Reste maintenant à savoir quel sera le nombre de fonds capables de répondre à ces nouvelles exigences dès le début 2025. Si l’on se fait très discret sur cette question du côté des maisons de gestion françaises, on se veut réaliste au comité du label ISR. « Nous en perdrons un nombre significatif mais c’est la rançon de l’augmentation de l’exigence » annonce Michèle Pappalardo. Pour sa part, l’investisseur va devoir redoubler de vigilance puisque rien n’indique aujourd’hui que les distributeurs de produits financiers auront mis à jour leur liste de produits reconnus par le label d’ici le début d’année prochaine.
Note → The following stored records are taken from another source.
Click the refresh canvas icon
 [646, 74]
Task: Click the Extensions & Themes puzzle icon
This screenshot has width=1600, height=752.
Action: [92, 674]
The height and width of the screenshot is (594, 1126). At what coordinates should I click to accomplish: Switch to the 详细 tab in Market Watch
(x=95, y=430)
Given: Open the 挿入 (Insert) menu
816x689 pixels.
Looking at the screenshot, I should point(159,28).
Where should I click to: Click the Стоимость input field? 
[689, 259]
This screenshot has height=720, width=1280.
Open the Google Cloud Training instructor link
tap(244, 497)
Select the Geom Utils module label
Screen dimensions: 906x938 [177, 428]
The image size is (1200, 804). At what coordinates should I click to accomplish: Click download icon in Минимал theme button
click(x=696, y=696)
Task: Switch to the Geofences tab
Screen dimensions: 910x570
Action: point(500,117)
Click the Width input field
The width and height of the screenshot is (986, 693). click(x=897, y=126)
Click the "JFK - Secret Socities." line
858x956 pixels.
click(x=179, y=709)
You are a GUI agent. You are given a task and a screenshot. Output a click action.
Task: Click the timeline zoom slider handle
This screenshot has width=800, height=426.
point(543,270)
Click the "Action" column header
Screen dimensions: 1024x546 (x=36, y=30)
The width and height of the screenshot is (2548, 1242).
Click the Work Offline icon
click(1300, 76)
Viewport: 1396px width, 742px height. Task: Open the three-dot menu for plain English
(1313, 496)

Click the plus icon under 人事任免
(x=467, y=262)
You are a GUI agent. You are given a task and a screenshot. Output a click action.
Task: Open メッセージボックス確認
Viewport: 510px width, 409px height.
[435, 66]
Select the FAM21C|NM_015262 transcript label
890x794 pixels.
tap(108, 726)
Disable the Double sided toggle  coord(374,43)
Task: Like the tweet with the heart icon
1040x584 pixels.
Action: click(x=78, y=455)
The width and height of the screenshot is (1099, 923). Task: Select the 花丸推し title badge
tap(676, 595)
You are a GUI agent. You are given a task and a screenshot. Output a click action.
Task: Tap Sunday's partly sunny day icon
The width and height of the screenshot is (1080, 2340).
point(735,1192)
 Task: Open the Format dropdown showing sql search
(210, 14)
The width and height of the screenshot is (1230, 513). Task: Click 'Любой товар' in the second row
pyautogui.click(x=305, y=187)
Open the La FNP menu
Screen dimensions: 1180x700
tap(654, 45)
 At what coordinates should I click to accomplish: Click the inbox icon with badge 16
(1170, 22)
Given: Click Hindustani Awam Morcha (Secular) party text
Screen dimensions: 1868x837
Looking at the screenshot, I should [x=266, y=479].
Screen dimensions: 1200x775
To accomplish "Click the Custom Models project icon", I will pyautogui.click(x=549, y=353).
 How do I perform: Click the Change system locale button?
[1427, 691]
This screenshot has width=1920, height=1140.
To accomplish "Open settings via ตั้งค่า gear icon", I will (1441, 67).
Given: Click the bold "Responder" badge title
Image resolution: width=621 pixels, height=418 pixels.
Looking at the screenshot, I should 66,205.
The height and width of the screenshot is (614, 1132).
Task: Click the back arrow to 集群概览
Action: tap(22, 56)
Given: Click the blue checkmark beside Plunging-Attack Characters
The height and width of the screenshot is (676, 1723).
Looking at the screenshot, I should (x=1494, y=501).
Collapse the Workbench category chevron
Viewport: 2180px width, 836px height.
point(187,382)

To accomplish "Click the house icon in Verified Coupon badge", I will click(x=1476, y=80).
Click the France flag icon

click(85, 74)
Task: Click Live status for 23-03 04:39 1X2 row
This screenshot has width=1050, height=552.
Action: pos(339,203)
Le sujet est d’importance puisque depuis la Loi Pacte, les fonds labellisés ISR sont présents dans les contrats d’assurance-vie (à proportion de 27% des actifs en unités de compte et d’un peu moins de 6% des contrats en euros selon la dernière estimation de la Banque de France). De leur côté, les conseillers en gestion de patrimoine disposent d’une occasion unique d’engager une nouvelle réflexion avec leurs clients. Jusque-là aux prises avec la réglementation MIFID 2 et son indigeste questionnaire sur la durabilité des investissements, les professionnels du conseil vont en effet disposer d’un label clair et engagé. Autrement dit, d’une bonne occasion de sensibiliser voire de réveiller l’intérêt des particuliers pour la finance durable.